**WHAT YOU SHOULD DO**
When the line with "Task: Click the repost arrows icon" appears below, start repeating lines exactly, and keep going through the line with "The image size is (1200, 1000)."; add nothing outside that span.

**THE RECORDS**
/---

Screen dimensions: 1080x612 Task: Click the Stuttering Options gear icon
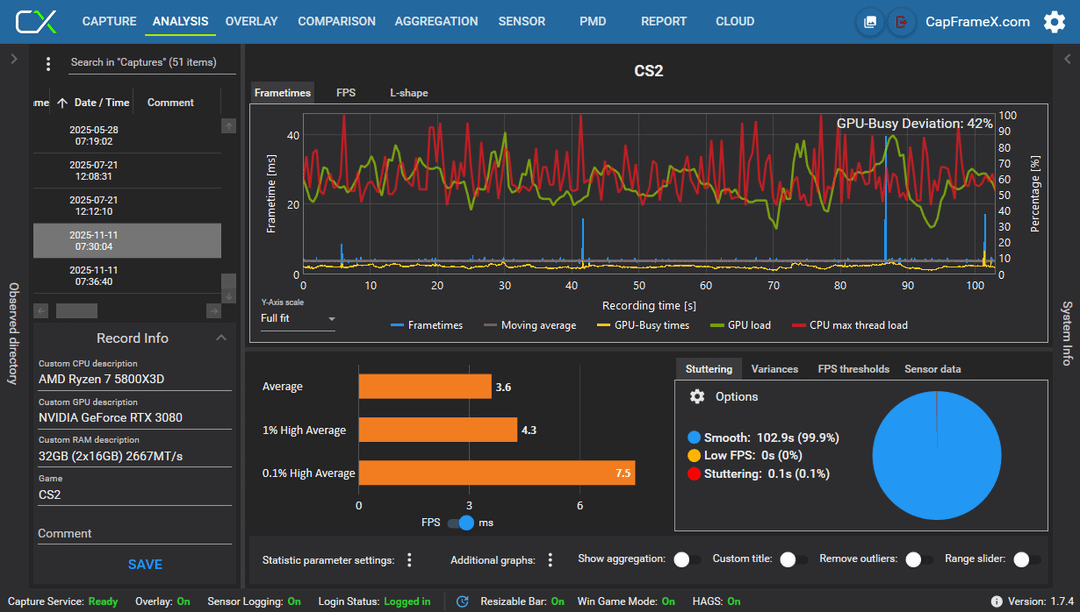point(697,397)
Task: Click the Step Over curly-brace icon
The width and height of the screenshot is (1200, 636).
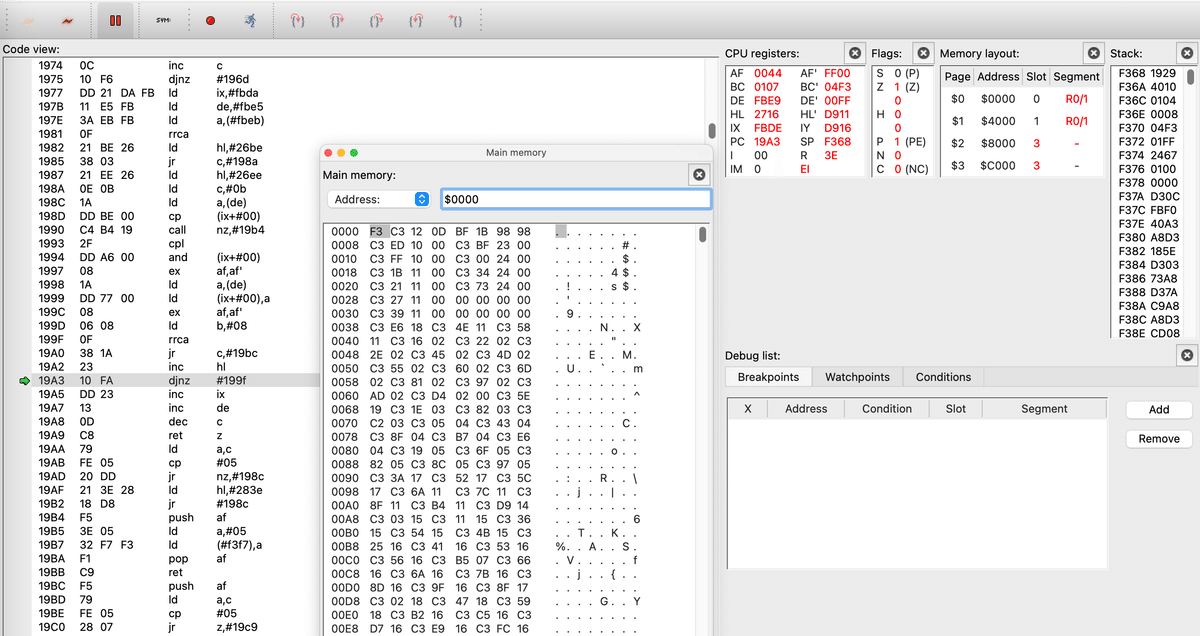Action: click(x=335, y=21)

\---
/---

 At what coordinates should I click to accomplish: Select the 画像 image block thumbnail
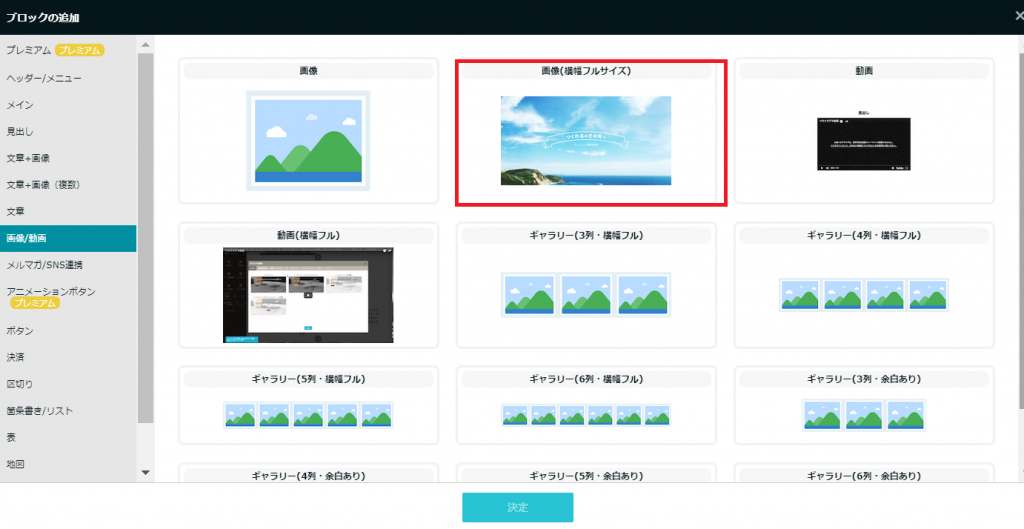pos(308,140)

\---
/---

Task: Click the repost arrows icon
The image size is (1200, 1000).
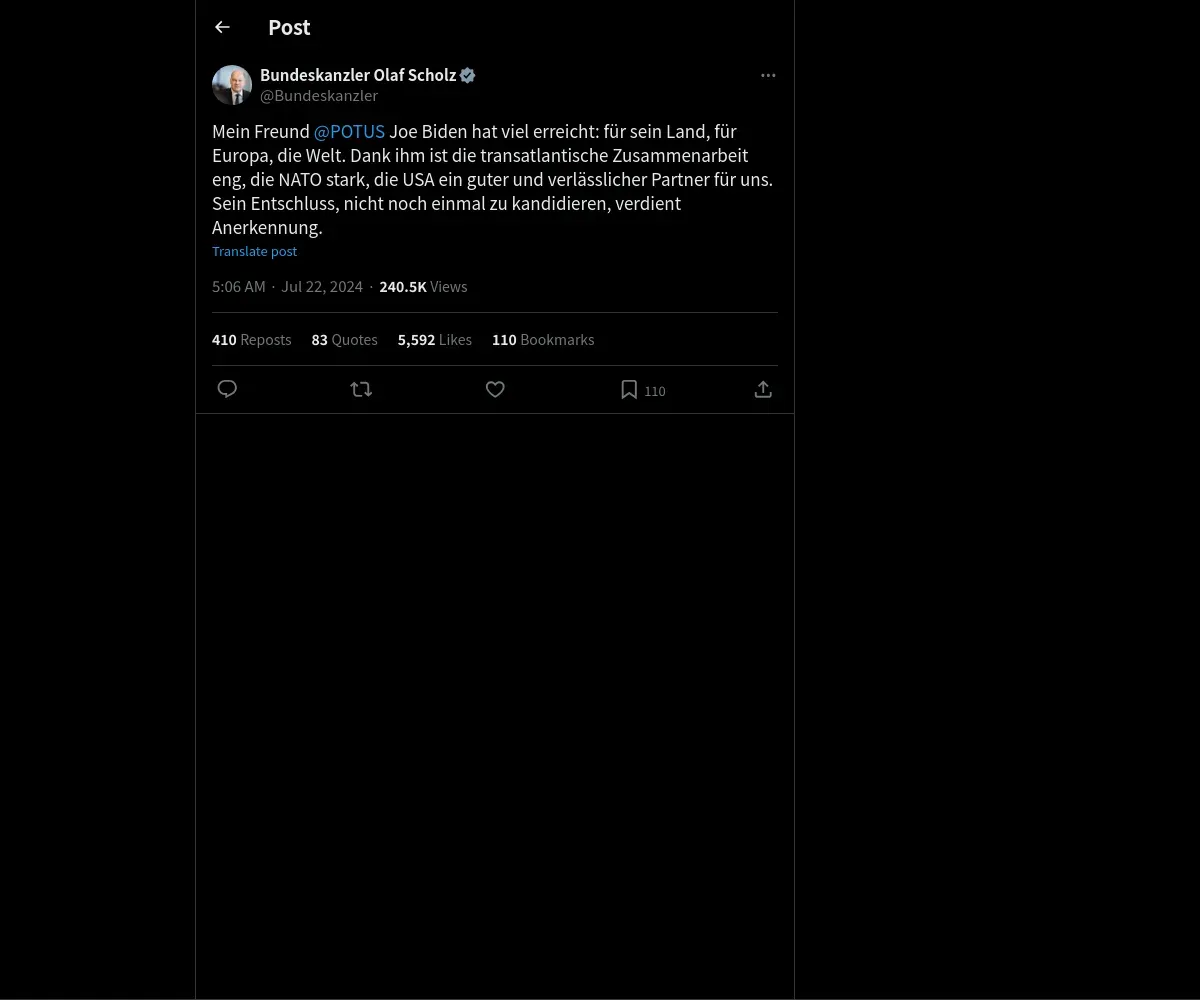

\---

**RESPONSE AREA**
Task: Click the repost arrows icon
The image size is (1200, 1000).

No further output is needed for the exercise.